* [Your instructions] From the first line to the last, repeat the data below exactly.
(Data section Opens)
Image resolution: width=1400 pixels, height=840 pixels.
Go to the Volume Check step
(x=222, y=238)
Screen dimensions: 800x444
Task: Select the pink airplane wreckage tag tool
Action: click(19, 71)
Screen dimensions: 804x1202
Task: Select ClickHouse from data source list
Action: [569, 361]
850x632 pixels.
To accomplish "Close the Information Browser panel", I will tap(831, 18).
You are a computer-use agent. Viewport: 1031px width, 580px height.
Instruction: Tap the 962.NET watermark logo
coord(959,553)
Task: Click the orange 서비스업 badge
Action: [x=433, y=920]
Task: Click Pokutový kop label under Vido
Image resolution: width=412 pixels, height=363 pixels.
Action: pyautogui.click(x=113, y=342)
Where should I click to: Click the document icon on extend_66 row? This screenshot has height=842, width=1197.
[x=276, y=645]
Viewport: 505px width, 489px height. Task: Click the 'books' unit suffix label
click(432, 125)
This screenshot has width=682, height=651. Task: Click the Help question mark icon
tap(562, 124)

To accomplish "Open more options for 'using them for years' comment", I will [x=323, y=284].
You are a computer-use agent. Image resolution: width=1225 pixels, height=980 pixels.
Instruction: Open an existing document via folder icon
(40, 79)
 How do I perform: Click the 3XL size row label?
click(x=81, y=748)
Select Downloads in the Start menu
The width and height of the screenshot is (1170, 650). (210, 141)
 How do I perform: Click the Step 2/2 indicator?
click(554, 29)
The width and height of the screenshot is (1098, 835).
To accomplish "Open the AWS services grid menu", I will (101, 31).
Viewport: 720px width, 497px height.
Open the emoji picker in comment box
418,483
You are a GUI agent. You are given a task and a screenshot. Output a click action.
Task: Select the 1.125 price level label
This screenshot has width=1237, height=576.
(Data section Closes)
* [The completed task]
Image resolution: width=1400 pixels, height=840 pixels.
Go to the Volume Check step
(x=222, y=238)
Screen dimensions: 800x444
Task: Select the pink airplane wreckage tag tool
Action: click(19, 71)
Screen dimensions: 804x1202
Task: Select ClickHouse from data source list
Action: [569, 361]
850x632 pixels.
To accomplish "Close the Information Browser panel", I will tap(831, 18).
You are a computer-use agent. Viewport: 1031px width, 580px height.
Instruction: Tap the 962.NET watermark logo
coord(959,553)
Task: Click the orange 서비스업 badge
Action: [x=433, y=920]
Task: Click Pokutový kop label under Vido
Image resolution: width=412 pixels, height=363 pixels.
Action: pyautogui.click(x=113, y=342)
Where should I click to: Click the document icon on extend_66 row? This screenshot has height=842, width=1197.
[x=276, y=645]
Viewport: 505px width, 489px height. Task: Click the 'books' unit suffix label
click(432, 125)
This screenshot has width=682, height=651. Task: Click the Help question mark icon
tap(562, 124)

To accomplish "Open more options for 'using them for years' comment", I will [x=323, y=284].
You are a computer-use agent. Image resolution: width=1225 pixels, height=980 pixels.
Instruction: Open an existing document via folder icon
(40, 79)
 How do I perform: Click the 3XL size row label?
click(x=81, y=748)
Select Downloads in the Start menu
The width and height of the screenshot is (1170, 650). (210, 141)
 How do I perform: Click the Step 2/2 indicator?
click(554, 29)
The width and height of the screenshot is (1098, 835).
To accomplish "Open the AWS services grid menu", I will (101, 31).
Viewport: 720px width, 497px height.
Open the emoji picker in comment box
418,483
You are a GUI agent. You are given a task and a screenshot. Output a click action.
Task: Select the 1.125 price level label
This screenshot has width=1237, height=576.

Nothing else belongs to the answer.